Michael entabla amistad con dos niños de sus edad, Ramadhin y Cassius, y pronto
descubren que son prácticamente invisibles para los adultos. Sus exploraciones
del barco y las conversaciones que tienen con otros pasajeros y tripulantes
forman el cogollo de una historia cautivadora y narrada de manera excelente.
Ondaatje
profundiza en las conexiones que establecen los seres humanos a lo largo de la
vida, pero no lo hace recurriendo a disquisiciones filosóficas (que podrían
resultar pesadas y fuera de lugar en este relato). Por ejemplo:
“… no
sabemos más acerca de los personajes que ellos saben de sí mismos…. Eso creo. Reconozco
eso como un primer principio del arte, aunque tengo la sospecha de que muchos
lo reconocerían.”
Las
conexiones, como bien sabemos todos, se hacen y se pierden. En algunos casos,
reaparecen unos puntos de conexión allí donde nunca hubiéramos esperado
encontrarlos. En todo caso, para cuando queramos recuperar el pasado, también
sabemos que la memoria es exigua y no tan fiable como quisiéramos.
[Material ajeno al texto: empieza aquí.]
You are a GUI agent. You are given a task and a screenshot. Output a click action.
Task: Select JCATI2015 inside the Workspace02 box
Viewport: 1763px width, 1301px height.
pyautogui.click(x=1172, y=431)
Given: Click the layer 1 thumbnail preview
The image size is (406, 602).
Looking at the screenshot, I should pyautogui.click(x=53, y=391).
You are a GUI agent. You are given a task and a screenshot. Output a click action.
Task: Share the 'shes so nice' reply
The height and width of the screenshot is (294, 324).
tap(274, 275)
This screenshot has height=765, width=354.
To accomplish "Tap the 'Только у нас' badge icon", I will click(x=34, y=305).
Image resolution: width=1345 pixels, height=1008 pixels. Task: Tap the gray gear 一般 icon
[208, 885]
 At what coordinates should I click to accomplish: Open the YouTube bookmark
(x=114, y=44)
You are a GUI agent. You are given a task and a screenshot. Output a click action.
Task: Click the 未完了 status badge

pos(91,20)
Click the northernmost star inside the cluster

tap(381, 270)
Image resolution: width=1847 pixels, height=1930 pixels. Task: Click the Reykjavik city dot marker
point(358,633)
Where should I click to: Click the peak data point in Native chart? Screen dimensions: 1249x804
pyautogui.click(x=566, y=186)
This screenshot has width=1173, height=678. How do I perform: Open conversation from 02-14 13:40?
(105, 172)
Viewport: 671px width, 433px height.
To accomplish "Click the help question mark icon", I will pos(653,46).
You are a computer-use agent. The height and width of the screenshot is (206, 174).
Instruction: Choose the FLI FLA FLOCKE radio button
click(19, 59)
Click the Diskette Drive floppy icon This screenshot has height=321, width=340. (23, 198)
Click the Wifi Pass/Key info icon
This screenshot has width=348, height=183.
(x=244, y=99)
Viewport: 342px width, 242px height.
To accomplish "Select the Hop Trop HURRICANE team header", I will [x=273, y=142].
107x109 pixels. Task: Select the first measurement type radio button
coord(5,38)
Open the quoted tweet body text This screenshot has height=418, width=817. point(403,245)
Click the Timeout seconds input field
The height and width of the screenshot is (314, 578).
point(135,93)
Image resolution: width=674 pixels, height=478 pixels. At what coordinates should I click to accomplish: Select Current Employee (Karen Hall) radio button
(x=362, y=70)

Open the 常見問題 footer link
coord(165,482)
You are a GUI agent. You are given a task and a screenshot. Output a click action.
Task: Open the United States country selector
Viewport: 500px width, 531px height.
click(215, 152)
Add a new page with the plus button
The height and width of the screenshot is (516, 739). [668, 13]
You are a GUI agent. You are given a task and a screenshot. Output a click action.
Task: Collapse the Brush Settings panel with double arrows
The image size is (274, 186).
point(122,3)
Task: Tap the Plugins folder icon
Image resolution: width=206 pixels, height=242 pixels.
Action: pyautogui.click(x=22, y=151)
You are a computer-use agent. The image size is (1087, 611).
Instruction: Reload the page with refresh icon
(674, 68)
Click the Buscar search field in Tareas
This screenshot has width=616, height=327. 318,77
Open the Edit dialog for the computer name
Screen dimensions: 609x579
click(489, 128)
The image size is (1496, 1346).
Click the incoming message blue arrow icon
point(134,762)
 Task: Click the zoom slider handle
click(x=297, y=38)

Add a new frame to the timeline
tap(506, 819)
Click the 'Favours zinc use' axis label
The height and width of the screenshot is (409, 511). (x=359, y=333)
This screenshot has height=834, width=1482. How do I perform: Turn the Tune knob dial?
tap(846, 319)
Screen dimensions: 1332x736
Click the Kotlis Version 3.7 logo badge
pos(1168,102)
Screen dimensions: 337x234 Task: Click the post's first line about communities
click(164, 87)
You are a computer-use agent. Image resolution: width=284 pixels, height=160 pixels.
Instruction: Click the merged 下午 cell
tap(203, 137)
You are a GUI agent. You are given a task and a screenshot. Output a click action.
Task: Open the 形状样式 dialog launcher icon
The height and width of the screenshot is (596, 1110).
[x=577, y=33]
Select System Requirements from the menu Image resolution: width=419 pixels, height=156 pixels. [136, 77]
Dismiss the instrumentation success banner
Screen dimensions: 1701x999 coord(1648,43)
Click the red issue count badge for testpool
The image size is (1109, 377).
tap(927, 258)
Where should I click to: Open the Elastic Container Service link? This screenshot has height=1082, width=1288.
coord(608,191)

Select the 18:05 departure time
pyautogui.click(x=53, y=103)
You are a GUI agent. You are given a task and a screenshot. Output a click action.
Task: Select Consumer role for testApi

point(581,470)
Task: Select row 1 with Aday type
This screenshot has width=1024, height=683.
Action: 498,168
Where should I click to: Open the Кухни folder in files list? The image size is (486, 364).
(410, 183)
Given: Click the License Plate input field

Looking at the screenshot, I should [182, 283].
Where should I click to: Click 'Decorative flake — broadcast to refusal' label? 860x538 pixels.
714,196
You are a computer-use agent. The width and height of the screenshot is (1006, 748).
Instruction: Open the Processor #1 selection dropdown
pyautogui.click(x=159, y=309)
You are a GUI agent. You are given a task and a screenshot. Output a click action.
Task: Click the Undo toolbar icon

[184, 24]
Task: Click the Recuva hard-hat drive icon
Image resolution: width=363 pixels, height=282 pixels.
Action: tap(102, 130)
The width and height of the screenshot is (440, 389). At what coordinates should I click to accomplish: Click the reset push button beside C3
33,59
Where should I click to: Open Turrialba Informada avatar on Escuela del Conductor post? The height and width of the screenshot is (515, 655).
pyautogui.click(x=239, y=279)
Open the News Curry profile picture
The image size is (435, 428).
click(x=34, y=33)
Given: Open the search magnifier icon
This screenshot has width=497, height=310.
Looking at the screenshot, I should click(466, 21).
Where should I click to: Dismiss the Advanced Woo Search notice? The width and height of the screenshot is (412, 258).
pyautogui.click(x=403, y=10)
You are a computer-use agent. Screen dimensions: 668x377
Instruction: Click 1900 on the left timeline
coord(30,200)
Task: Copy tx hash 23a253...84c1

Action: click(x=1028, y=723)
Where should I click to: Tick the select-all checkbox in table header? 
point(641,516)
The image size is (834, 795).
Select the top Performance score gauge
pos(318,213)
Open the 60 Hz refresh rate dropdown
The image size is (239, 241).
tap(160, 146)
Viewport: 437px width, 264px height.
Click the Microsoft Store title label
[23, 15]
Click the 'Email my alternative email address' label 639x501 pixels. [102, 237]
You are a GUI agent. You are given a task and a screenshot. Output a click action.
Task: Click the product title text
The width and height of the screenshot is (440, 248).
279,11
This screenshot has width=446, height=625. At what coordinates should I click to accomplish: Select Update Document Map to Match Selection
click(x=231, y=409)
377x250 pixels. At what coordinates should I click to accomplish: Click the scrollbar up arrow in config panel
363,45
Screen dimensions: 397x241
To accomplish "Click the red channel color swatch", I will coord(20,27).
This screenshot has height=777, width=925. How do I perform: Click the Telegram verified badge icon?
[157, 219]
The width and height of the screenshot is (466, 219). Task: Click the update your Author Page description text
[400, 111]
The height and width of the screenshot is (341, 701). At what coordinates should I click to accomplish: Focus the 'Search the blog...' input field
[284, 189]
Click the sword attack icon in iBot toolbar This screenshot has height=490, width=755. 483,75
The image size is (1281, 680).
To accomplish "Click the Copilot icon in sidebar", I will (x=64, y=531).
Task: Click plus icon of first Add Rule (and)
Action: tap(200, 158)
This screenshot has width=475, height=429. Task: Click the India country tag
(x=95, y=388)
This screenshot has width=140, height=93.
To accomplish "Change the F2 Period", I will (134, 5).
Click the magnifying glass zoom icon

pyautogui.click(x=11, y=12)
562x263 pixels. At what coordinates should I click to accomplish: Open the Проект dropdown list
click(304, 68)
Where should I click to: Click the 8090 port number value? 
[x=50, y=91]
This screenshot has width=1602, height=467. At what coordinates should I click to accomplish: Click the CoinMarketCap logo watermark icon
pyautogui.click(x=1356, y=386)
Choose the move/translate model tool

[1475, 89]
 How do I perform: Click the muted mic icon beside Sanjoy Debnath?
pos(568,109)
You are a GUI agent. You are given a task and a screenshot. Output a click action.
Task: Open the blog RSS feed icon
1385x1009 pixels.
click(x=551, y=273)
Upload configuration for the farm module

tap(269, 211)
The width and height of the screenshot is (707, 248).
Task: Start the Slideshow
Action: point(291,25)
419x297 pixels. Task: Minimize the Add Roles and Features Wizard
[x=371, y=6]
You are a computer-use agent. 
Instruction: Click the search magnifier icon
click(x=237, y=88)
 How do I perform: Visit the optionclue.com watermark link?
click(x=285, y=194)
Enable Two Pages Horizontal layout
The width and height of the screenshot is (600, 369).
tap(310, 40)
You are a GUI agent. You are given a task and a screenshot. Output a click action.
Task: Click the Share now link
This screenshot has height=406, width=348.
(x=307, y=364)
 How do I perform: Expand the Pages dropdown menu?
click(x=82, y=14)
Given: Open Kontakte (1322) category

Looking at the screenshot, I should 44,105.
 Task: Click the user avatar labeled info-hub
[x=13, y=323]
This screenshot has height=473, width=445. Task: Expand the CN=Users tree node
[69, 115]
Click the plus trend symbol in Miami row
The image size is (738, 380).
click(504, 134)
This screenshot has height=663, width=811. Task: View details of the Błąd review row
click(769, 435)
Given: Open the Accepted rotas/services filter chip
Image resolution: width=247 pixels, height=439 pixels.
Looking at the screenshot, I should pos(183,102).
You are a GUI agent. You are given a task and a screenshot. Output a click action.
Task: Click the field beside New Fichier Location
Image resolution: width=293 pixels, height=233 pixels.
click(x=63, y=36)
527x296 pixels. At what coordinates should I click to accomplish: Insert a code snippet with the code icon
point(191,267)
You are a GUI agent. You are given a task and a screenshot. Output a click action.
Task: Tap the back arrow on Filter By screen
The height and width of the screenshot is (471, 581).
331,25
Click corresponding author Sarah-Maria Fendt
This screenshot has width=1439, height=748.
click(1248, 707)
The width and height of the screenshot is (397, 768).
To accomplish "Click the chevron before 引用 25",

Por suerte,
nos quedará siempre la ficción para reconstruir una historia que queramos dejar
como legado.
Muy
sutil y elegante en sus palabras, Ondaatje pone de relieve las limitaciones que
los personajes se encuentran en ese universo sellado por el mar durante tres
semanas de travesía. La férrea moral de la posguerra, en los estertores del
imperio y el rancio colonialismo que lo sostiene, constriñe a los comensales de
la ‘mesa de los segundones’.
Michael
y sus amigos se esconden para escuchar conversaciones sin ser vistos. Espían y
observan con descaro, cometen increíbles travesuras (la idea de atarse en una
cubierta poco antes de que el buque enfrente una espantosa tormenta me recordó
a alguna que otra locura de mi niñez tardía, como la de lanzarse al vacío desde
un segundo piso a una montaña de arena para la construcción); en definitiva, aprenden
muchísimo en esas tres semanas en el mar.
Pero
Ondaatje no se conforma con esto, y añade unas magistrales dosis de misterio al
relato, enmarañando una trama alrededor de varios de los personajes de esa
‘mesa de los segundones’ en el comedor, a la que confinan a Michael desde el
primer día de viaje. Dice Ondaatje que son personas como las que se sentaban a
esa mesa, “extraños como ellos, en los diferentes lugares destinados a los
segundones donde he estado, las que me cambiarían”.
Como
todo viaje que se precie (dejemos de lado los viajes de turismo, que no cuentan),
éste no es solamente un viaje de emigración, sino también descubrimiento de uno
mismo. Michael se desplaza de Colombo a Londres, pero también se traslada de la
niñez a la juventud. Pero como cualquiera de nosotros, no es consciente de lo
que le sucede mientras le está sucediendo.
Una vez
terminada la lectura de The Cat’s Table,
releí las primeras páginas. Había algo que no cuadraba. En efecto, Ondaatje
comienza la novela en tercera persona, refiriéndose a Michael como un niño que
“tenía once años aquella noche cuando, verde como estaba para el mundo, subió a
bordo del primero y único buque en su vida. Semejaba que a la costa le hubieran
agregado una ciudad, mejor iluminada que cualquier pueblo o aldea.” Resulta muy
curioso que Ondaatje no vuelve en ningún momento mas adelante en la novela a
recurrir a la tercera persona.
Una
última observación. The Cat’s Table
ha sido publicada muy recientemente en español bajo el extraño título de El viaje de Mina. La elección de ese
título para la versión en lengua castellana es realmente pobre y poco
afortunada. Con El viaje de Mina se
pierde demasiado (‘the cat’s table’ es una referencia al estatus de inferioridad
que les confieren en el barco), por no hablar de los equívocos que pudiera
provocar: Mina suele ser nombre de mujer, por lo que la elección de la
mayúscula me parece muy poco afortunada. Hacer referencia, aunque sea mínima,
al viaje de un pájaro mina, o mainate del Himalaya (mynah bird, una de cuyas numerosas variedades se ha convertido en
una plaga aquí en Australia) tendría más que ver con un vuelo que con una
travesía interoceánica. Dudo mucho que haya sido decisión del traductor
empobrecer el texto a través del título; y dudo también que a Ondaatje se le haya
explicado la merma que supone el título en castellano de su excelente novela.